Dehane, que ha estudiado el cerebro por 35 años –es profesor en el Collège de France y fue presidente del Consejo Científico para la Educación en Francia–, planteaba en el artículo, derechamente, que hay una realidad biológica del cerebro: una serie de principios que no podemos cambiar, nos guste o no. Que somos nuestro cerebro, y que no hubo tiempo para una evolución biológica de este órgano que le permitiera, realmente, una adaptación a los cambios tecnológicos. Dicho de otro modo, hay necesidades que tiene nuestro sistema cerebral que no van a cambiar, como la de dormir, la del contacto social o la de comunicarse para aprender. “Esto es un fuerte mensaje para los padres, porque muchos están siendo atrapados por sus teléfonos y no les hablan suficiente a sus hijos. Cuando la gente discute el peligro de los teléfonos móviles, hablan como si las pantallas fueran problemáticas para los niños. Pero los que tienen problemas con las pantallas son los padres, porque les apartan de la interacción con sus hijos”, comentaba, refiriéndose a que la tecnología sí restringe el entorno de aprendizaje de los niños, pero porque son los padres quienes están absortos mirando el celular.
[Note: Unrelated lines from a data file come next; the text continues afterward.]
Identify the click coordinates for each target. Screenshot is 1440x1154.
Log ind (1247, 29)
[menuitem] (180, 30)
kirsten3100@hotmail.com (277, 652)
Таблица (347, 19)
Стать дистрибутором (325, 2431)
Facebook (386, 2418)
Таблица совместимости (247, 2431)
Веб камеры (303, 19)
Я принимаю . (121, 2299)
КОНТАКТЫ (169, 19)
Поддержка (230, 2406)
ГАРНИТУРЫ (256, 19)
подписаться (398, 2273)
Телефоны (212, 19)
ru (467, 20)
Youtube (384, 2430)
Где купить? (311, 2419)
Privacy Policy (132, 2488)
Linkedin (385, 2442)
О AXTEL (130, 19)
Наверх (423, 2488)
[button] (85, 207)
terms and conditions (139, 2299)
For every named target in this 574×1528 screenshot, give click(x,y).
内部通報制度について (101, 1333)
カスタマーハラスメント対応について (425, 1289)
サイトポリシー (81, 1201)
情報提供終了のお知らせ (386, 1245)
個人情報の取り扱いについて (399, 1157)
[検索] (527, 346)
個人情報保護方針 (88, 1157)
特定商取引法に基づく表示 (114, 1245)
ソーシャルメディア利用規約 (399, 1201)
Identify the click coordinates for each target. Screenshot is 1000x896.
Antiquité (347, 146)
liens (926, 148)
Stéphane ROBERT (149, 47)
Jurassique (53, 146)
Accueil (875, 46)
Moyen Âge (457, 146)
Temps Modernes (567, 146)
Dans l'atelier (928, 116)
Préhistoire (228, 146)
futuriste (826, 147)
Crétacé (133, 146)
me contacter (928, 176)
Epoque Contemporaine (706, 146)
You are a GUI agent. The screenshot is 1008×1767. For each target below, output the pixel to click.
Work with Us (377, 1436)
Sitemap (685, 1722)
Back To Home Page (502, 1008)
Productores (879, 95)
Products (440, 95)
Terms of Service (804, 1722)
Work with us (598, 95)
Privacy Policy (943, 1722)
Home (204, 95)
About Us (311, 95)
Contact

Y este es un gran punto. Porque pareciera que apuntamos todos los dardos a los niños, a que son ellos y ellas los adictos a la pantalla. ¿Pero no será que eso es precisamente porque nosotros estamos ocupados viendo nuestros celulares?

Banderas rojas: cuándo afecta el exceso de pantalla

Entre 80 y 150 veces al día: esa es la cantidad de veces que desbloqueamos el celular o que lo miramos, según estudios de Apple y de Ikea España. Probablemente es el único objeto por el que nos devolveríamos a la casa si es que se nos quedó. Y a lo menos algo de ansiedad nos provoca si se está acabando la batería, si se echa a perder o si no lo encontramos. Incluso, muchos duermen con el celular al lado (71% de las personas según investigaciones), lo que hace probable que sea lo primero que ven en la mañana y lo último antes de acostarse.

¿Y cómo afecta esto a nuestros hijos e hijas? Como explica la psicóloga Daniela Aldoney, académica de la Universidad del Desarrollo y directora ejecutiva de la Sociedad de Desarrollo Emocional (@sdemocional), hay bastante investigación que sostiene que el tiempo dedicado a las pantallas –o distintas tecnologías– por parte de los papás, es predictor del tiempo que dedican los niños a las pantallas. Es decir, mientras más miremos nuestro celular, más querrán hacerlo los niños.

“Los padres son los principales responsables de organizar el entorno de los niños en edad preescolar, o incluso en los primeros años de colegio. Son ellos los que deciden a qué tipo de ambiente tienen acceso, qué cosas pueden o no pueden hacer, son los encargados de poner límites. En ese sentido, es bastante esperable que la conducta que tengan los padres también se vea en los niños. En esta edad los padres son modelos importantes para los niños y hay mucho aprendizaje que será por simple imitación”, explica Aldoney.

Pero el problema no es solo ese. Sino que cuando los padres o madres estamos demasiado atentos al celular, es menos probable que podamos tener tiempo de calidad con los niños: es decir, estar realmente atentos a ellos, y no a las notificaciones. “El estar constantemente atento a la pantalla hace más difícil poder sintonizar con el niño, entender lo que necesita, y responder de manera adecuada en el momento adecuado”, añade Daniela Aldoney, para quien sí es posible llegar a un relacionamiento saludable con la tecnología.

Por un lado, las alertas hay que ponerlas cuando la pantalla esté siendo usada como regulador emocional –para detener una pataleta o subirle el ánimo a un niño o niña–, porque se están perdiendo oportunidades de acompañar a los niños en el proceso de autorregulación, que es fundamental que aprendan. O también cuando se usan para hacerlos dormir –porque interfieren cerebralmente y minimizan el descanso– o para que coman, porque hay riesgo de generar trastornos de la conducta alimentaria.

“Me parece importante también entender qué actividad está reemplazando la pantalla: ¿estar con amigos? ¿jugar con los hermanos? ¿pasar tiempo con los papás? Al hacernos conscientes de esas respuestas, podremos buscar un equilibrio. Tampoco creo que haya que satanizarlas. Si el uso de las pantallas está siendo mediado, con contenido adecuado para su edad, o si incluso propicia momentos de compartir con los padres, entonces se pueden lograr con ellas momentos de interacción más positiva y lúdica”, finaliza.